The genetic improvement of milk and beef producing cattle is at the foundation of the CIAQ's mission. In order to be able to offer producers quality bulls with a known pedigree, a program to test young bulls for becoming potential sperm donors was put together in 1967.
When the program was launched, only 3% of Quebec's milk producing cows were registered with a milk quality tracking program and were generating data eligible for consideration in a genetic evaluation initiative. This number has increased to reach 53% today.

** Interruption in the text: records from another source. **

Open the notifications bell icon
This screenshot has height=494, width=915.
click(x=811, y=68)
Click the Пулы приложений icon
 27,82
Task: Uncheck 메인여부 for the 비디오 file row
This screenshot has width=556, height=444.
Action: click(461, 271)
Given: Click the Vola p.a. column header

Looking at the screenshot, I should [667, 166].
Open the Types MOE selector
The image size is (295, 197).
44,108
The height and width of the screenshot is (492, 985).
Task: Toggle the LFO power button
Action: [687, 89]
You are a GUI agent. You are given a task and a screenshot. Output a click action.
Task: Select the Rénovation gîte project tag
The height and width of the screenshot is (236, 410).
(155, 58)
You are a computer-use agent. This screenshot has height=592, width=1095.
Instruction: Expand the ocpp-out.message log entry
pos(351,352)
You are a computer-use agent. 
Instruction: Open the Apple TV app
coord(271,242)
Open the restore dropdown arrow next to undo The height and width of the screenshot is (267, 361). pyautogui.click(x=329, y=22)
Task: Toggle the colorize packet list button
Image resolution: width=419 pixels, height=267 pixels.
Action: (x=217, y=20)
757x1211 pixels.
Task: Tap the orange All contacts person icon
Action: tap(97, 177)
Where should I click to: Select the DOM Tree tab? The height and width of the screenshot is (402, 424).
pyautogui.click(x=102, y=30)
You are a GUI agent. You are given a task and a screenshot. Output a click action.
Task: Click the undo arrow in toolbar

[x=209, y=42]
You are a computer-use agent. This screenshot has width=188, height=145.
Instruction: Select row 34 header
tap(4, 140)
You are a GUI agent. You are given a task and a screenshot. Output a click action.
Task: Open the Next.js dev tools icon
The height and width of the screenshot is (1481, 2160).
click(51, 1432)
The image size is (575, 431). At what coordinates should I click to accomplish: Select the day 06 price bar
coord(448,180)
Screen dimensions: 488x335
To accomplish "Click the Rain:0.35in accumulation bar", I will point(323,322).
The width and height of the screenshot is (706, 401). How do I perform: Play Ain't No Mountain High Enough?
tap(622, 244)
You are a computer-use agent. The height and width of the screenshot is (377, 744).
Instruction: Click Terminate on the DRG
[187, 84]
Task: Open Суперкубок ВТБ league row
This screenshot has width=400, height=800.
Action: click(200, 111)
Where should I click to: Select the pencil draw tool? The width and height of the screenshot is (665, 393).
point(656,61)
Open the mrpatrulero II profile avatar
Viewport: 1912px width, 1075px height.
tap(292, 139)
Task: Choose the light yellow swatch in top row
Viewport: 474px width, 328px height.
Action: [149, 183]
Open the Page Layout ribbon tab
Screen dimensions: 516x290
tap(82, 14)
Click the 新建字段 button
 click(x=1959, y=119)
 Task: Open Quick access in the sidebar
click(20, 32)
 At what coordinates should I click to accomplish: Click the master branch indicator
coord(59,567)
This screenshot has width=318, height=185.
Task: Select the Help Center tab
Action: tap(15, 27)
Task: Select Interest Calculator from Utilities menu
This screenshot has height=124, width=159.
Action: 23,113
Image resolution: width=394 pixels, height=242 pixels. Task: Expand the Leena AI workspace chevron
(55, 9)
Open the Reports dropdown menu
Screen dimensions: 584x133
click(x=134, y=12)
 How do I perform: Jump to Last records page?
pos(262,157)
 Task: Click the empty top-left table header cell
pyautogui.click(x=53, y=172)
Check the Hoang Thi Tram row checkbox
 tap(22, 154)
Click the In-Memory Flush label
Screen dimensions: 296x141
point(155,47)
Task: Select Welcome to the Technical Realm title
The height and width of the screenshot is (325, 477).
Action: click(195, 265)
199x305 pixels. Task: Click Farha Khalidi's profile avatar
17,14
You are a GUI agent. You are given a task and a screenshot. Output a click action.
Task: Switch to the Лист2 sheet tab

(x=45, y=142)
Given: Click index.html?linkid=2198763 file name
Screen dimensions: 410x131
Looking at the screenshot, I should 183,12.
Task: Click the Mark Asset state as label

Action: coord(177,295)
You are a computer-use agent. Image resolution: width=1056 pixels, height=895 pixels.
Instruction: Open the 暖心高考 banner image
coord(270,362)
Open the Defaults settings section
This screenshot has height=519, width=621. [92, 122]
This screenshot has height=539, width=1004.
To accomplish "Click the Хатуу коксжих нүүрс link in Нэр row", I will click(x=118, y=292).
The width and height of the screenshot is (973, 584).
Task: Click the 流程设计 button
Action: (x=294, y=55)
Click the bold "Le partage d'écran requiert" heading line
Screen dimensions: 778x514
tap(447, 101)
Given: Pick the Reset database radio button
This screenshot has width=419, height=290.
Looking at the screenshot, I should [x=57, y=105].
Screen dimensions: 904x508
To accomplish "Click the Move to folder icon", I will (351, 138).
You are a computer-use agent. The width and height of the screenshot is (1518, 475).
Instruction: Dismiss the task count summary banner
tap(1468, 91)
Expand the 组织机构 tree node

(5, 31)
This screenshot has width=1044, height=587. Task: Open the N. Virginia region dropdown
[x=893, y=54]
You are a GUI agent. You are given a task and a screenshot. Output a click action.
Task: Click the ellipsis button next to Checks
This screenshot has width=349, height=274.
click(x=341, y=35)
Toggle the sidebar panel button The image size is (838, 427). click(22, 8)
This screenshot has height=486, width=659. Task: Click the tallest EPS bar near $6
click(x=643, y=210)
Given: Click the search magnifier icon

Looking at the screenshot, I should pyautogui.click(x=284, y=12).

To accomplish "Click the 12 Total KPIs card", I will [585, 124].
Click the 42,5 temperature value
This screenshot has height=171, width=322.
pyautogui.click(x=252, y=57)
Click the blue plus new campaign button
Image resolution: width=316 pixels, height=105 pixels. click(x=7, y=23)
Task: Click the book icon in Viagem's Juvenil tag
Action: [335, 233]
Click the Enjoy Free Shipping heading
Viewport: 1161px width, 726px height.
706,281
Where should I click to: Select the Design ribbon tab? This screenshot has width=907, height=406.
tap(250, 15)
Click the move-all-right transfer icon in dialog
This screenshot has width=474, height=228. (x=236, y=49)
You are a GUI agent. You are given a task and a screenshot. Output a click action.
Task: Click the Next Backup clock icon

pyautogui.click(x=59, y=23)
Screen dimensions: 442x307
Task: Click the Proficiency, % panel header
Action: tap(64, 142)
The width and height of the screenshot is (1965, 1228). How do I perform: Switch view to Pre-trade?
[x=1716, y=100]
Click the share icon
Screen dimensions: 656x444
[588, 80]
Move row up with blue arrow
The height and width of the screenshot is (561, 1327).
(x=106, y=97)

Through efforts from the CIAQ, breed associations, the Ministry of Agriculture for promoting genetic testing programs and the cooperation of farmers for testing young potential bulls, 50% of bulls are now tested for inclusion in the CIAQ's sperm banks. Countless bulls have been identified for breeding over the years with some of them reaching fame outside of agricultural field such as Hanoverhill Starbuck, who has fathered at least 200,000 cows throughout the world and can be found in the genealogy of 95% of Canada's Holstein breed cows.

== Company ==

The CIAQ is divided between two complexes, one in Saint-Hyacinthe, opened in 1948 and currently its head office and one in Sainte-Madeleine opened in 1985. In total, the CIAQ houses 670 bulls and keeps in its inventory approximately 11,500,000 doses of semen.